American Victory by Henry Cejudo

Author:Henry Cejudo
Language: eng
Format: epub
Publisher: Penguin Publishing Group


SEVEN

I have slept on wooden floors, on dirty bathroom tiles, on mattresses stained an unimaginable color, next to armpits emitting an unimaginable smell. I’ve slept in the depths of the human condition and up on the heights of an apartment rooftop. Since leaving home, there is really only one way I haven’t slept.

I haven’t slept in the dark.

I can’t sleep in the dark. It’s physically impossible for me. My mind races and my hearts thumps and I just can’t relax while alone in the blackness.

I need some sort of light, whether it comes through an open curtain or a cracked door or, okay, hell, I’ll admit, even a baby night-light. Fine, go ahead, laugh all you want. I can hear the joke now, one of the toughest guys in the world and he’s afraid of the dark, right?

Not exactly. I’m not afraid of the dark. I’m afraid of the solitude of the dark. I’m afraid of the quiet of the dark. I’m not used to sleeping alone, remember? Some of those first nights at the Olympic Training Center when I slept with Angel to avoid being alone in my own room? I’m also not used to sleeping in quiet, especially the kind of quiet that is never interrupted by a crazed Spanish scream or long looping siren.

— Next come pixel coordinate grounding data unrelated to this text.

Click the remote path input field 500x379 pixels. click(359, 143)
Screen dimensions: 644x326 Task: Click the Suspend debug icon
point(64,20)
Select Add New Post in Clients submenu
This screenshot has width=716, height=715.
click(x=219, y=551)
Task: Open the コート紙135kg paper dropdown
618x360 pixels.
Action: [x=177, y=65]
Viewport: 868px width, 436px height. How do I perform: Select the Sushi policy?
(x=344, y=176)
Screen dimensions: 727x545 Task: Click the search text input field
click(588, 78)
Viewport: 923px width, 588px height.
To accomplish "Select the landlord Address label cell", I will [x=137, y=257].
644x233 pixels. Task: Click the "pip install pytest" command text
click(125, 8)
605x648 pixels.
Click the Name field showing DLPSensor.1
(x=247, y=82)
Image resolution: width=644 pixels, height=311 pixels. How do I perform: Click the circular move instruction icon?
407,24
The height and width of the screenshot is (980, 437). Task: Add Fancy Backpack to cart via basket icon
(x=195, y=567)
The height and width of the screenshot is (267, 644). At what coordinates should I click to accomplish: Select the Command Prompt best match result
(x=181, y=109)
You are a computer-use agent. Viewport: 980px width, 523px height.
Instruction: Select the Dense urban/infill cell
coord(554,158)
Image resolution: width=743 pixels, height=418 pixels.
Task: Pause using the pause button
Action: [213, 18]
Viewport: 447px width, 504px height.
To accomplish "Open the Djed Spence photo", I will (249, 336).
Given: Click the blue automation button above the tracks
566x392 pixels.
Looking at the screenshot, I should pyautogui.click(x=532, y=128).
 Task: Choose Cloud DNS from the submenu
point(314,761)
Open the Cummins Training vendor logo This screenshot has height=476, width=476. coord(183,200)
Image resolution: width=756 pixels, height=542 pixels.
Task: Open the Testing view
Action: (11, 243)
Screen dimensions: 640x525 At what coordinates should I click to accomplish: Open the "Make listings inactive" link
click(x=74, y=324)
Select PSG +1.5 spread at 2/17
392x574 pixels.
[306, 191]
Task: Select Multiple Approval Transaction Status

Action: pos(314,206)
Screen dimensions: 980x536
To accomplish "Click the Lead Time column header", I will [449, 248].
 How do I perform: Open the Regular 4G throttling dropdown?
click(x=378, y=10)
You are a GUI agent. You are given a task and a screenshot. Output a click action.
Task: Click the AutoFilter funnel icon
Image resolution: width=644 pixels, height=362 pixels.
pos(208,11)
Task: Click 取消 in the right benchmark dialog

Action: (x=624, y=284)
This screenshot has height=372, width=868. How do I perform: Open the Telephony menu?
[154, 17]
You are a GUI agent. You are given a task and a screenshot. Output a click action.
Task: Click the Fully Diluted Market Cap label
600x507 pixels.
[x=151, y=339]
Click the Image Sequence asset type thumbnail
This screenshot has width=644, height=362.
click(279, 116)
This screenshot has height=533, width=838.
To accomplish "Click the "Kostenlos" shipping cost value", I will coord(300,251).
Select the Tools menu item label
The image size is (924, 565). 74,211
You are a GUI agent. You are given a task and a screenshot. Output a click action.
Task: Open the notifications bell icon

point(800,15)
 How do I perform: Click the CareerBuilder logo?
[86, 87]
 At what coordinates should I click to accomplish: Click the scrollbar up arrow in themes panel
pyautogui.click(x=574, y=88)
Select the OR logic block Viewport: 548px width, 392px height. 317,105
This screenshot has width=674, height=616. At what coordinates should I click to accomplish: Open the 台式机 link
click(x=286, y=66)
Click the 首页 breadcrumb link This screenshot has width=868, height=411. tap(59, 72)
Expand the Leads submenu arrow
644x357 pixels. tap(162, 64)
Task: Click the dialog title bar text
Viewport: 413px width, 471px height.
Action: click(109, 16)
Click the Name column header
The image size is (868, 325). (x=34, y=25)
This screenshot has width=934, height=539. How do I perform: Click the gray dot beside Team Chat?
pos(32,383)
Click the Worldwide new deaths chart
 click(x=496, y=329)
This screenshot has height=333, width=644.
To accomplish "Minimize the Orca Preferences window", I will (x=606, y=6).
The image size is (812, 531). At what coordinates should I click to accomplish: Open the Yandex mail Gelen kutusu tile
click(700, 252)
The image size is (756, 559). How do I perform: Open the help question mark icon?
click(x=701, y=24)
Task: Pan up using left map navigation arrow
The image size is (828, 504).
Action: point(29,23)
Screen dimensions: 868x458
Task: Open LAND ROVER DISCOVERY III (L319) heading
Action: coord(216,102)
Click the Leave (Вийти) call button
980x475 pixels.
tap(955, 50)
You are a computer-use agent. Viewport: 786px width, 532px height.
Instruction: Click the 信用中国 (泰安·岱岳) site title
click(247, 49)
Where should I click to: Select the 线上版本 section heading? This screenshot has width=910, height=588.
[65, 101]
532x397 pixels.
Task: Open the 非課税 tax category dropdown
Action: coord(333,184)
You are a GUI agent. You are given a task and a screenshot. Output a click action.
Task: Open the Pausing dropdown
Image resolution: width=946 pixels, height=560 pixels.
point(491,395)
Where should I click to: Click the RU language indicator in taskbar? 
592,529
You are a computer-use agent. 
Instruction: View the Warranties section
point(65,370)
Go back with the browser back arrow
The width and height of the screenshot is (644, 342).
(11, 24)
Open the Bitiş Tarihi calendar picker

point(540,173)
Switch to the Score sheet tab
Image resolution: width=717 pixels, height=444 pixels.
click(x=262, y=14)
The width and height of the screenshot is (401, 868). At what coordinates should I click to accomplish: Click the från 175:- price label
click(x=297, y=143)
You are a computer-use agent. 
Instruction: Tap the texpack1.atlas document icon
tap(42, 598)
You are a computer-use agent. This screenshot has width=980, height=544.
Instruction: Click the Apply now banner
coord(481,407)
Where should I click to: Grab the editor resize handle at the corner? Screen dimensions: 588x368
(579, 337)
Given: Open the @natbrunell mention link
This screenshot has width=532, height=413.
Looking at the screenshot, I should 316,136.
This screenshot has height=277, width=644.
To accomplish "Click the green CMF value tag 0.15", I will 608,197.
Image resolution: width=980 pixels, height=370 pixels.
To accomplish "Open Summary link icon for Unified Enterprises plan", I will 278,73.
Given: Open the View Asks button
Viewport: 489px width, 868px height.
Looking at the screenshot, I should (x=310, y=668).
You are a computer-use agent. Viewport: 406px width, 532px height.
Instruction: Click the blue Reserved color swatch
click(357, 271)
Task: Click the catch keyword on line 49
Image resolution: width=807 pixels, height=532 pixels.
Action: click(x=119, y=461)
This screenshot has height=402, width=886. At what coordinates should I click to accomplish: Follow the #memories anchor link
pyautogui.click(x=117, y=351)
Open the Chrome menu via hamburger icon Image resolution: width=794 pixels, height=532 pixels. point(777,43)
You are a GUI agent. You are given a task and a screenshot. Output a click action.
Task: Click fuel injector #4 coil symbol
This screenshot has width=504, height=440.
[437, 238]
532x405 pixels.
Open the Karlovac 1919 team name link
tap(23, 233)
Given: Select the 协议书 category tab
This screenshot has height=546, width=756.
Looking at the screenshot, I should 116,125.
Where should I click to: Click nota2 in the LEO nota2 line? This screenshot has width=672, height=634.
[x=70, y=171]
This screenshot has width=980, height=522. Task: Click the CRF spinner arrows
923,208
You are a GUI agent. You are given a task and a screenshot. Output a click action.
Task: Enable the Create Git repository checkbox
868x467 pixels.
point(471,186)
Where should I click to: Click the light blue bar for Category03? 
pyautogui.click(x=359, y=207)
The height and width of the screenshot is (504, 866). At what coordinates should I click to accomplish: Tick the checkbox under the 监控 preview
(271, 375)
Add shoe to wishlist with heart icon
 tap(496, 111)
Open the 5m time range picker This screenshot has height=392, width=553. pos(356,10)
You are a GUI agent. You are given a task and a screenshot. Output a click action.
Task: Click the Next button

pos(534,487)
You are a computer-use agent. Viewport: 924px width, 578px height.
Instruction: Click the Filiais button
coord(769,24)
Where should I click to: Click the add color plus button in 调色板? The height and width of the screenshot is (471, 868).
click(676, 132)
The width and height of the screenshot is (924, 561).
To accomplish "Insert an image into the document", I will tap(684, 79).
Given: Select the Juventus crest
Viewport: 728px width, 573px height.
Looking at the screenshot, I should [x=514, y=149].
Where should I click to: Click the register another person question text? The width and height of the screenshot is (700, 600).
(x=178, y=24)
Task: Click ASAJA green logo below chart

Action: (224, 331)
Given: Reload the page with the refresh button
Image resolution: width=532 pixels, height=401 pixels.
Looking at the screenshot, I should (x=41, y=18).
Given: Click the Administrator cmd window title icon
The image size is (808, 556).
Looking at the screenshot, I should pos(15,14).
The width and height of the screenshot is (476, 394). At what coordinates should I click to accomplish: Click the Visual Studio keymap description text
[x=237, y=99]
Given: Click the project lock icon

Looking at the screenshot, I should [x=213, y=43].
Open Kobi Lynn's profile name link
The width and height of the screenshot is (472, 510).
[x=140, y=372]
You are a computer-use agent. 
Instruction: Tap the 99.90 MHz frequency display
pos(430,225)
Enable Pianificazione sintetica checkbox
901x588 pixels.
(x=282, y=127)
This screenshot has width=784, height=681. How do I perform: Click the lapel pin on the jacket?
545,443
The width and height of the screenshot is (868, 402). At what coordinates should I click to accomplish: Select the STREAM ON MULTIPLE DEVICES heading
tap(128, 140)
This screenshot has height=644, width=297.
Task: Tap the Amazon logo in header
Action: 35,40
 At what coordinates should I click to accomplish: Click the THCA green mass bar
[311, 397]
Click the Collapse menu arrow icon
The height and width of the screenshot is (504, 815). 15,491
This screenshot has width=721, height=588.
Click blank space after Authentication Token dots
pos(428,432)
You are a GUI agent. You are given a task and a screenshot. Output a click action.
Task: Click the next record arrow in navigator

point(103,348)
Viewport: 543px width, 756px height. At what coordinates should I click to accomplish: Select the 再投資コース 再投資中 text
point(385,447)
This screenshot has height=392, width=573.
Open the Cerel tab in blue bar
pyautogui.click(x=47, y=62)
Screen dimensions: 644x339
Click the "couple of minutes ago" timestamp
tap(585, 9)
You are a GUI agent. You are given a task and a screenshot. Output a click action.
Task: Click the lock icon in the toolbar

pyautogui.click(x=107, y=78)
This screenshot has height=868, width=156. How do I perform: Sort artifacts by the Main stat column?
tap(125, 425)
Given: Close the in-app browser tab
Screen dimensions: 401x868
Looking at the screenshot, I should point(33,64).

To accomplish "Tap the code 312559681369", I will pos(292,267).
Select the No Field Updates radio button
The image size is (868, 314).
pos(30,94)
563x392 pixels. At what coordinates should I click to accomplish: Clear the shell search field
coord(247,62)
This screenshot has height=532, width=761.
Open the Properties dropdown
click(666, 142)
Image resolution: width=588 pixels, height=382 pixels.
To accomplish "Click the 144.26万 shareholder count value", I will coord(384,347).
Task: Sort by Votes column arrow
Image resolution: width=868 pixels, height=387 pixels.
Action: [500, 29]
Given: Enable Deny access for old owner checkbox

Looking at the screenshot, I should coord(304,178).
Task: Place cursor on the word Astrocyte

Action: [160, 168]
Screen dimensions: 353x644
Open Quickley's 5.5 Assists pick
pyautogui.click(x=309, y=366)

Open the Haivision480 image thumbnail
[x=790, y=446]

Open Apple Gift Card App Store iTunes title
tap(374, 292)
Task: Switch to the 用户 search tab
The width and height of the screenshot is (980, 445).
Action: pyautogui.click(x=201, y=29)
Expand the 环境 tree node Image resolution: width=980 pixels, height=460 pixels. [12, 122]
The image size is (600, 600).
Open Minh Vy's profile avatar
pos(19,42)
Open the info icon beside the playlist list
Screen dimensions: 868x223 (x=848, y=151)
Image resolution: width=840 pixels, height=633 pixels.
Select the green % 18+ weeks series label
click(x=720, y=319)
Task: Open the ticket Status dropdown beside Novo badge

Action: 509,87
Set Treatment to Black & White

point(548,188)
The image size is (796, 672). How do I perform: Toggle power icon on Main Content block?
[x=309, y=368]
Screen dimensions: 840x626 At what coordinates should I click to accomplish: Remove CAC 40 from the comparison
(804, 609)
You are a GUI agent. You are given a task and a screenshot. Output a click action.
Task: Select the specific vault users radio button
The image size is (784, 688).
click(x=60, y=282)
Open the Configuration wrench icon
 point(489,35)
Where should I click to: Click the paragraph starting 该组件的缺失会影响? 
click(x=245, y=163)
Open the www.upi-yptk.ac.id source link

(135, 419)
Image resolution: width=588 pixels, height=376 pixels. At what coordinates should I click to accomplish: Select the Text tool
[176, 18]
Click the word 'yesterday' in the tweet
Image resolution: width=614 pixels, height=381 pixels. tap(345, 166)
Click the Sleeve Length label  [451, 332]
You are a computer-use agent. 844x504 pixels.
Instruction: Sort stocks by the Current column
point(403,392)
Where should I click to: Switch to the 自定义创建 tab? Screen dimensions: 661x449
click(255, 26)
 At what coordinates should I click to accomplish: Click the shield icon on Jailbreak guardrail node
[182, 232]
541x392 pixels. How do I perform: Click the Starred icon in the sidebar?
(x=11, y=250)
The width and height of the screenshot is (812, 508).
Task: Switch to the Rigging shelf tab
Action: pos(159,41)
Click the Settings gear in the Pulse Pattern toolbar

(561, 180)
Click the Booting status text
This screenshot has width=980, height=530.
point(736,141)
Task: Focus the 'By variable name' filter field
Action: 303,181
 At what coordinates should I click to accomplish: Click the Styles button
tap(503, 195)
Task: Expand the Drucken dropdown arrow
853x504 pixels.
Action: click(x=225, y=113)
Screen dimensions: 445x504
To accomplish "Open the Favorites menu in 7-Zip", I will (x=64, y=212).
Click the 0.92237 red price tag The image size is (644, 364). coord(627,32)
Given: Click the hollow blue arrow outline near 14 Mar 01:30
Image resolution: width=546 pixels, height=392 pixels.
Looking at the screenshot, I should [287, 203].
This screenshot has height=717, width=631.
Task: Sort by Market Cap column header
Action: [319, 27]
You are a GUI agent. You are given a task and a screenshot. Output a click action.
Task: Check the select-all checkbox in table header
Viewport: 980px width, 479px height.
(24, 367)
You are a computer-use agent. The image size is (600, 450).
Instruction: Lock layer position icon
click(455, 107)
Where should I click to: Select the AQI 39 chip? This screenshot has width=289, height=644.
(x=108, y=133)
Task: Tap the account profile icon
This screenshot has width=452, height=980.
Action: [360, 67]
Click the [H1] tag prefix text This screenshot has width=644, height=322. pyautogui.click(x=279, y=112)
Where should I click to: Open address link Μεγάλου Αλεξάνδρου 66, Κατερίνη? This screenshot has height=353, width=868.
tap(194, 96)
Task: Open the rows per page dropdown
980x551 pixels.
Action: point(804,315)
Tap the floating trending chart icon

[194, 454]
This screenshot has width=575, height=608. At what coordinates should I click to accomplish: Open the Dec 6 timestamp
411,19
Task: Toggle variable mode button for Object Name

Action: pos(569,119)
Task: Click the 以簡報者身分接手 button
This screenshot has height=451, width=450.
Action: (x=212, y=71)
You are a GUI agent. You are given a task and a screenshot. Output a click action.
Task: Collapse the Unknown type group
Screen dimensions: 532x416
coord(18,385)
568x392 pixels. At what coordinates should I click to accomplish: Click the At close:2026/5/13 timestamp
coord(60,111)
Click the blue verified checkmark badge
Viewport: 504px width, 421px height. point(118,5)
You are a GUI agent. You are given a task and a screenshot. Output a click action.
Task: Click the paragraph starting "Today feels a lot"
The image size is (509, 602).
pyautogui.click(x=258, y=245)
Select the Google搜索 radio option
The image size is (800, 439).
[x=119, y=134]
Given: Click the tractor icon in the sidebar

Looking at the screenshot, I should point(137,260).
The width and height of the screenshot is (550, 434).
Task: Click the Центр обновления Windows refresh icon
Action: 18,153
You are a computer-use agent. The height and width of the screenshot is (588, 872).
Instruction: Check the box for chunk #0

When I was growing up, sleep was always the best, safest time of my day. I was surrounded by family in a nest of blankets. I was protected by my siblings’ bodies, surrounded by the murmurs of their whispered conversations. They were not only my bedmates, they were my shield against the world.

Once I moved out, I missed that. Hugging a cold pillow miles away in another state is not the same as draping your arm around a warm shoulder of a brother or sister. Now, while the hardest parts of my life have become easier, the easiest part of my life has become hardest. Even though nobody else is with me, I need to know that someone else is out there. Even if that someone else is just a flickering hall light.

The first person to notice this was Mr. Hurtado, my assistant high school wrestling coach and resident mentor. I would usually hang around his house long enough to be invited to spend the night, and then I would go to bed before everyone else and sneak back to Mr. and Mrs. Hurtado’s bed, which was soft and comfy and felt like it was being used even when it wasn’t. Mr. Hurtado would eventually come back, find me there, and throw me out, putting me in a separate room or out on the couch, and every night, I remember he would laugh.

“Can you leave a light on for me?” I would ask.

“Big tough guy can’t sleep in the dark?” he would say with a chuckle.

But he would always find a distant light and switch it on. And he would never say a word about it to anyone else. And I’ll never forget him for that.